= EXERCISE DETAILS =
Starting with the line that holds "Viewport: 856px width, 554px" and stopping after the line that holds "Given: Click the", repeat the lines below word for word, without the pictures.

= GIVEN RECORDS =
───

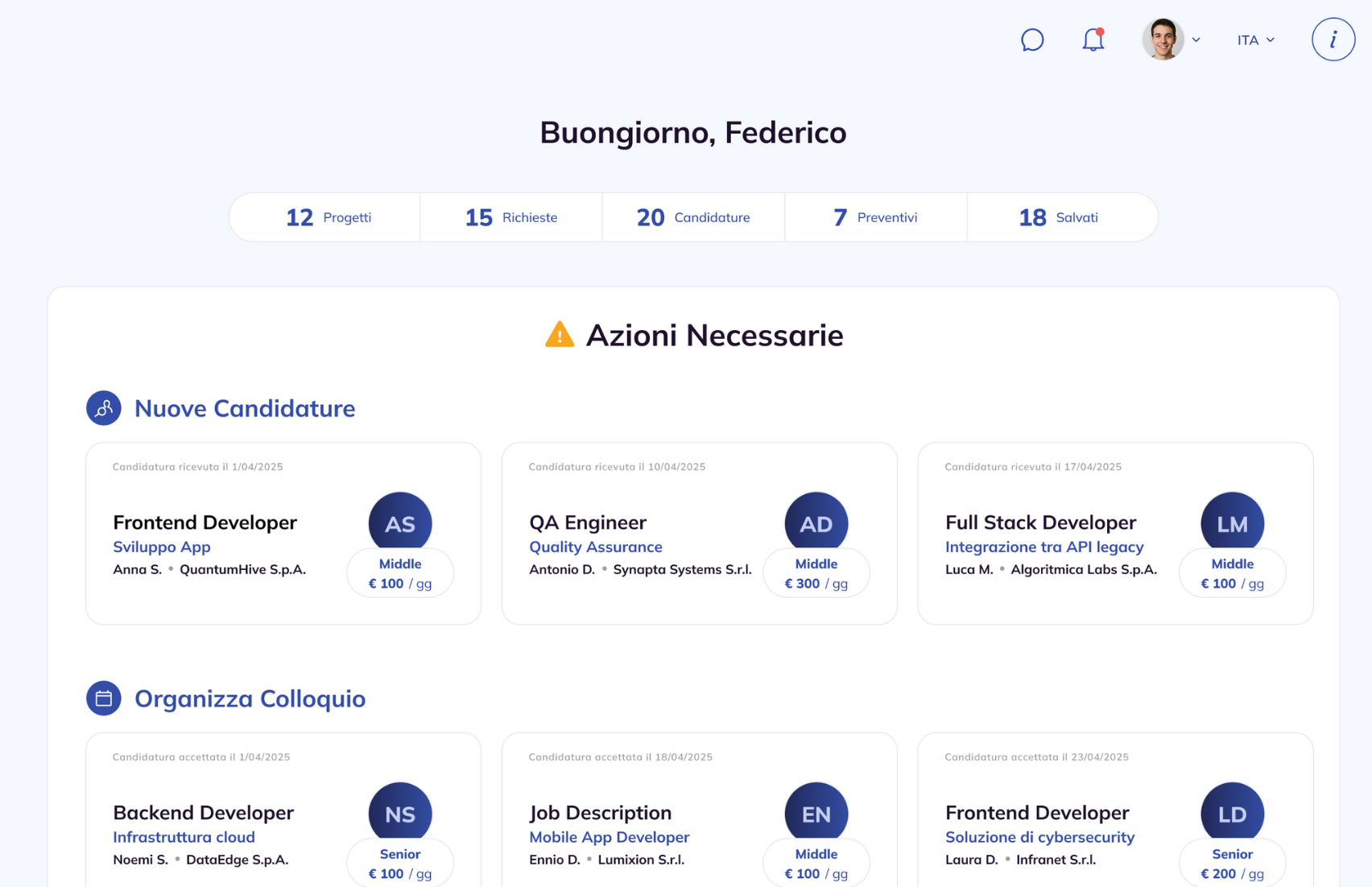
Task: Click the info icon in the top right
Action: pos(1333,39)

───

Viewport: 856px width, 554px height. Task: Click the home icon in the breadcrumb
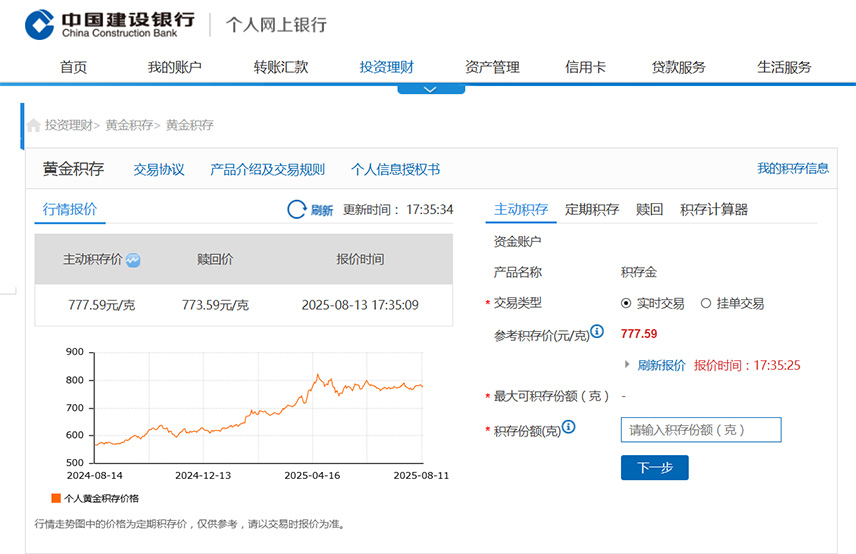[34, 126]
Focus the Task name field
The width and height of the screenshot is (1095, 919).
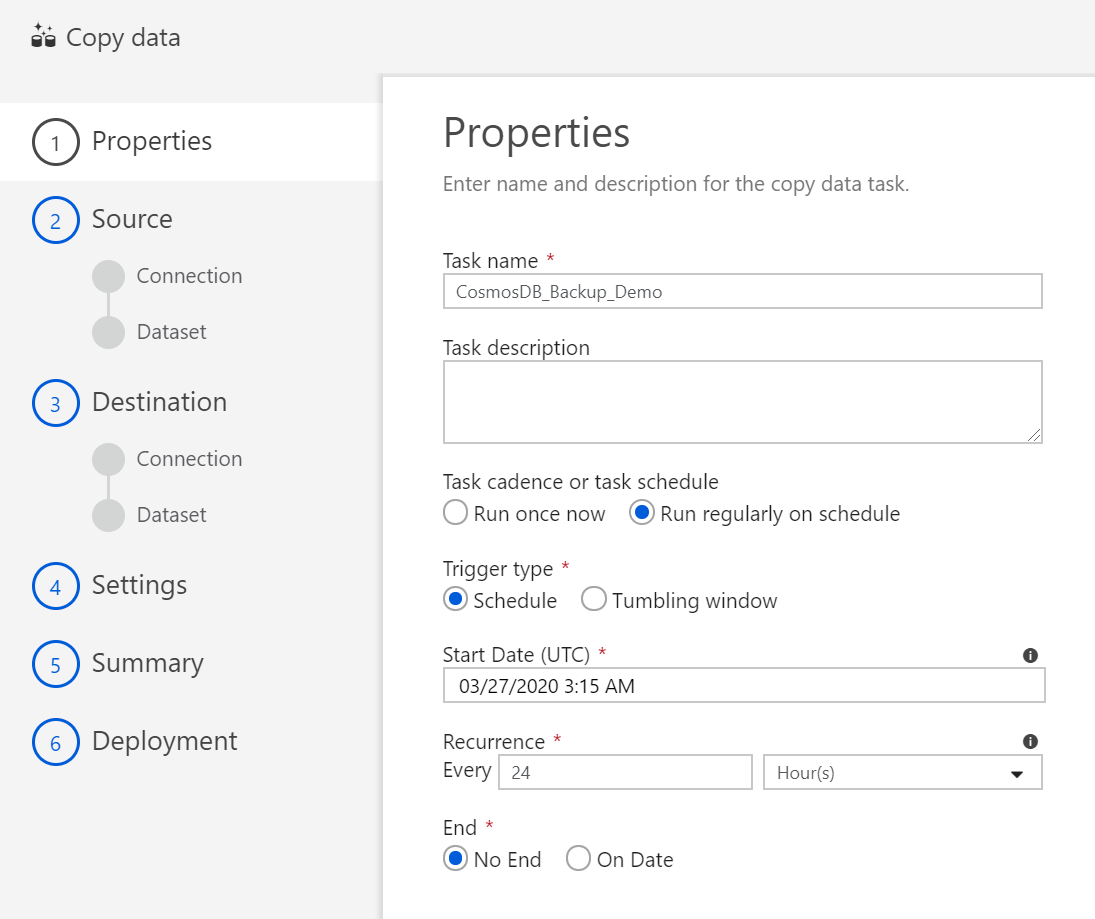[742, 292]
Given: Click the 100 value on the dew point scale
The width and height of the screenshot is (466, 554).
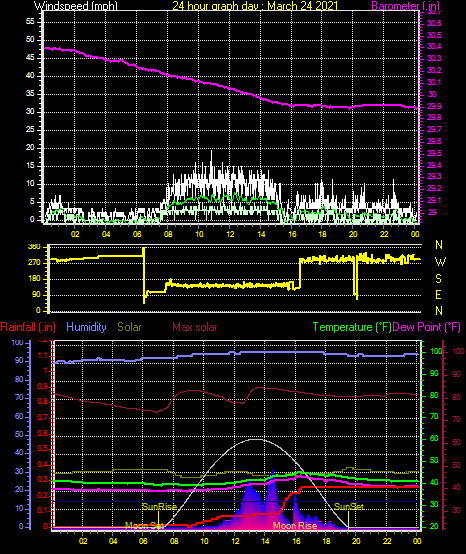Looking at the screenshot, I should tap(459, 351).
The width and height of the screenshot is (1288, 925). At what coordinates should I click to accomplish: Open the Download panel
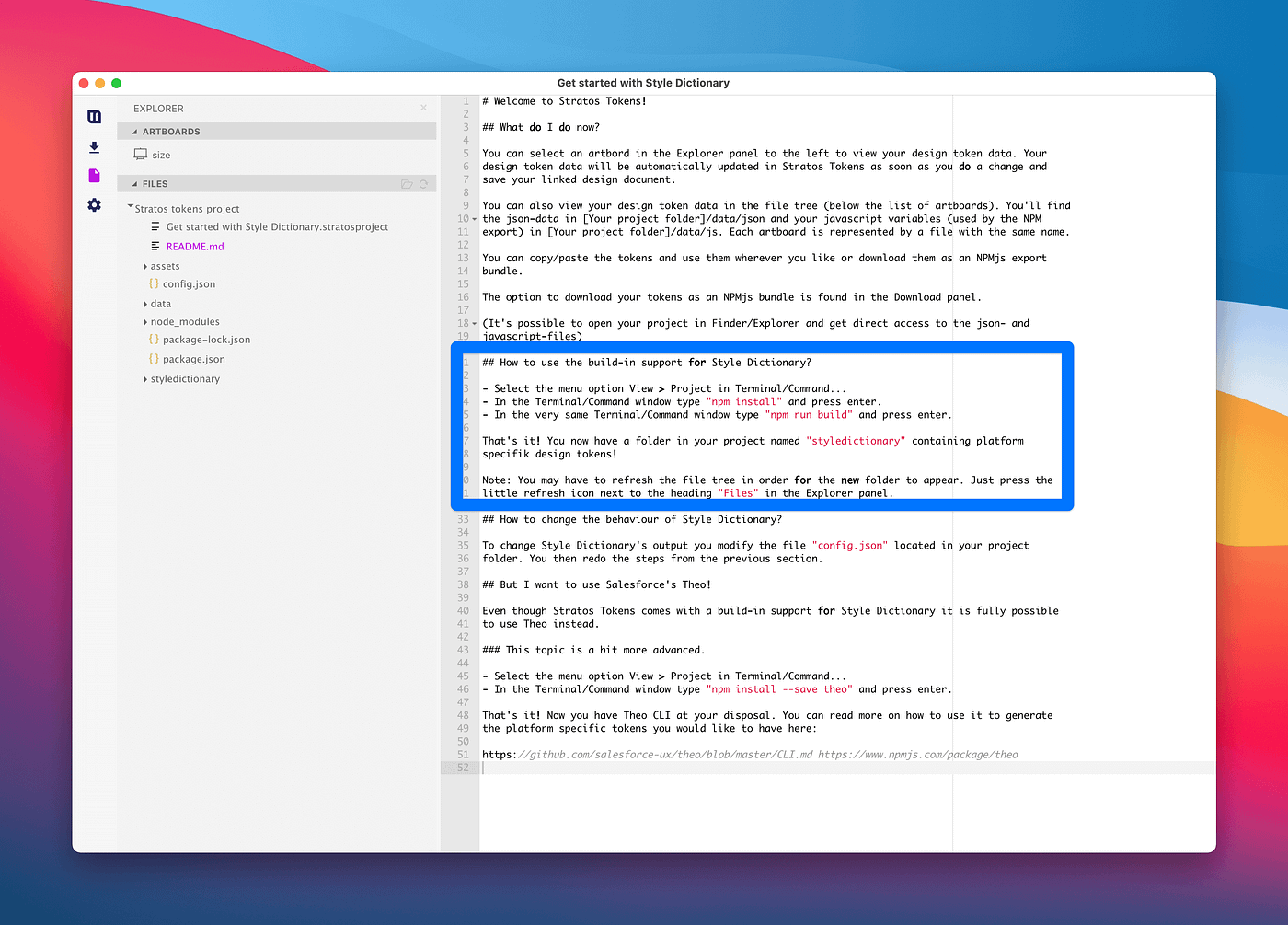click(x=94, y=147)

───

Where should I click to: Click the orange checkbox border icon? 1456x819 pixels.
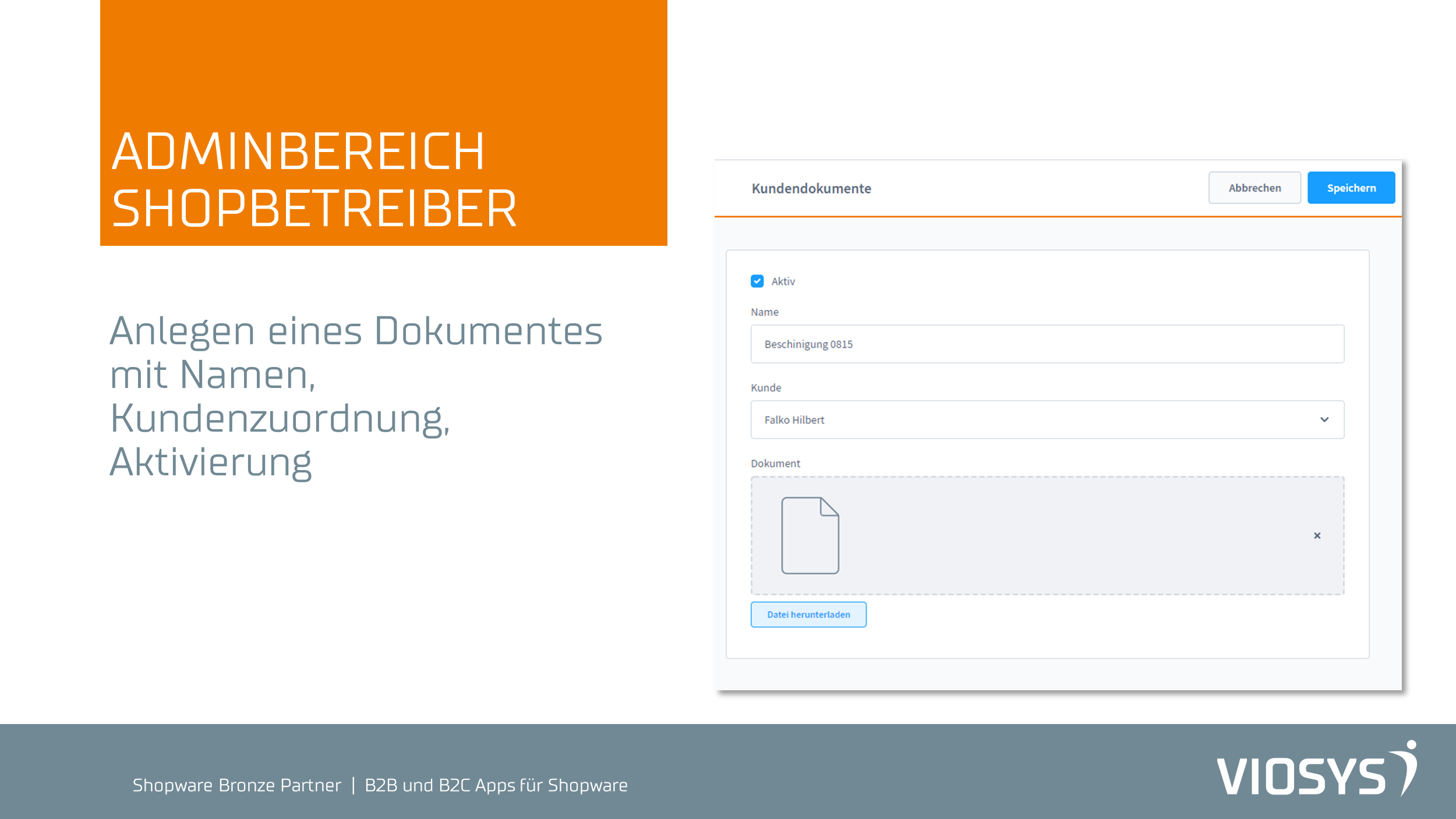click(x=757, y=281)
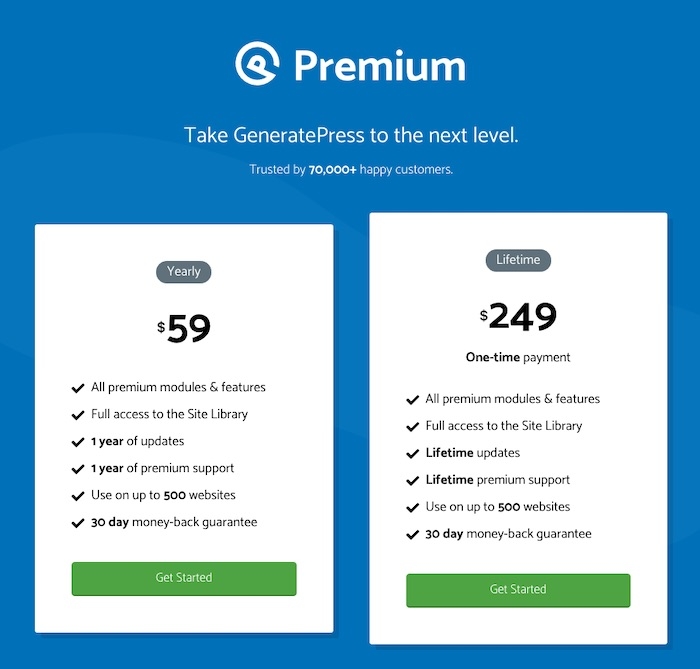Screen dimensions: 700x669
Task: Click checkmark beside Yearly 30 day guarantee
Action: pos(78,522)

───

= SOLUTION TO THIS PROBLEM =
Viewport: 856px width, 554px height. Task: Click the home icon in the breadcrumb
[34, 126]
Focus the Task name field
The width and height of the screenshot is (1095, 919).
[742, 292]
Given: Click the 100 value on the dew point scale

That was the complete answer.